Frank Ettawageshik lives in Harbor Springs, Michigan, with his wife Rochelle. He has four adult children and six grandchildren. He is a traditional storyteller and potter, believing that native people need to be rooted in their traditions in order to be prepared for the future.
He served in tribal elected office for sixteen years, fourteen as the Tribal Chairman of the Little Traverse Bay Bands of Odawa Indians in Harbor Springs. During his tenure as Tribal Chairman he was instrumental in the adoption of the Tribal and First Nations Great Lakes Water Accord in 2004 and the United League of Indigenous Nations Treaty in 2007. Now serving as the Executive Director of the United Tribes of Michigan, he is also the Chairman of the United League of Indigenous Nations Governing Board and the Co-chair of the National Congress of American Indians Federal Recognition Task Force.
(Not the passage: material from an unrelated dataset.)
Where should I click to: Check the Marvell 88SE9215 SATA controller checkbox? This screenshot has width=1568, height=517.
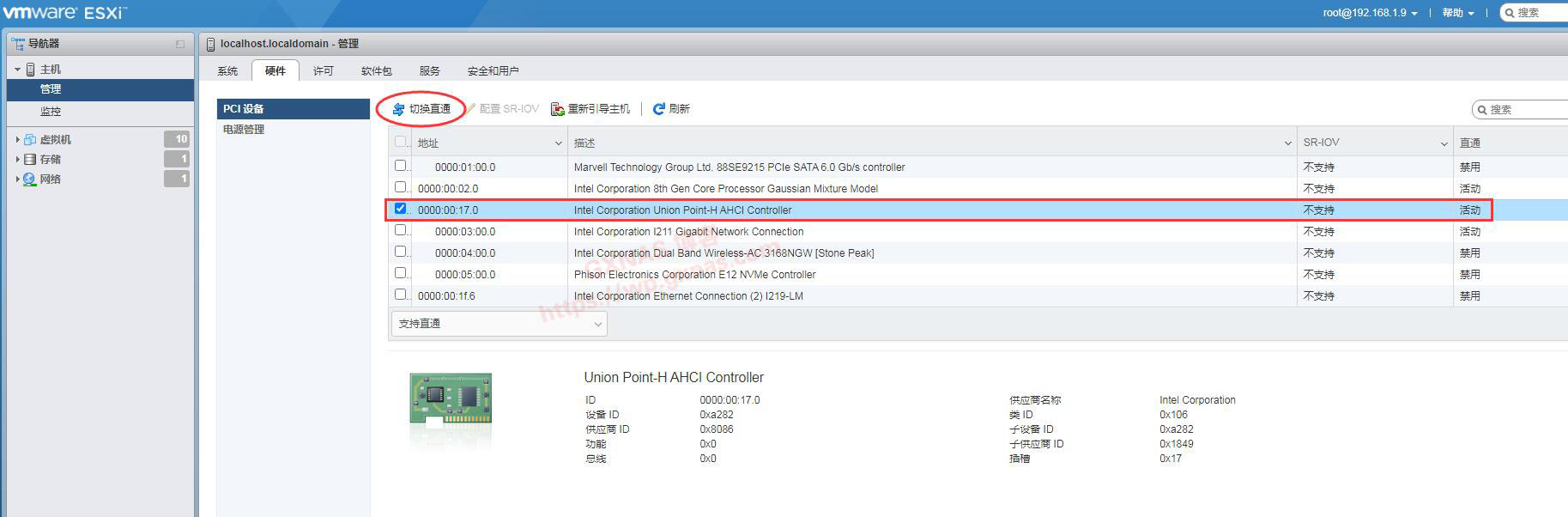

Frank currently serves on several non-profit boards including the Association on American Indian Affairs, Anishinaabemowin Teg and the Michigan Indian Education Council. In April 2016 he was appointed to the Great Lakes Water Quality Board. Frank was a 2010 Fellow at the Native Nations Institute Indigenous Leaders Fellowship Program at the University of Arizona. His 40 years of public service have included serving on the Executive Board of the National Congress of American Indians, the Midwest Alliance of Sovereign Tribes, the Historical Society of Michigan, the Chippewa Ottawa Resource Authority, the Michigan Climate Action Council, the Little Traverse Conservancy, the Michigan Travel Commission, the Public Interest Advisory Group for the International Joint Commission’s Upper Great Lakes Study, the Michigan Great Lakes Offshore Wind Council, and the Michigan Ground Water Conservation Advisory Council.
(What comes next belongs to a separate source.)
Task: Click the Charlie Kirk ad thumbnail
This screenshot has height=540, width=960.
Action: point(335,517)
In December 2015 he attended the United Nations Framework Convention on Climate Change, Council of the Parties 21 (UNFCCC COP21) in Paris, France, as a delegate from the National Congress of American Indians. Approximately 45,000 people attended COP21 including over 100 Heads of State. Frank joined approximately 200 Indigenous Peoples delegates as a member of the International Indigenous Peoples Caucus on Climate Change.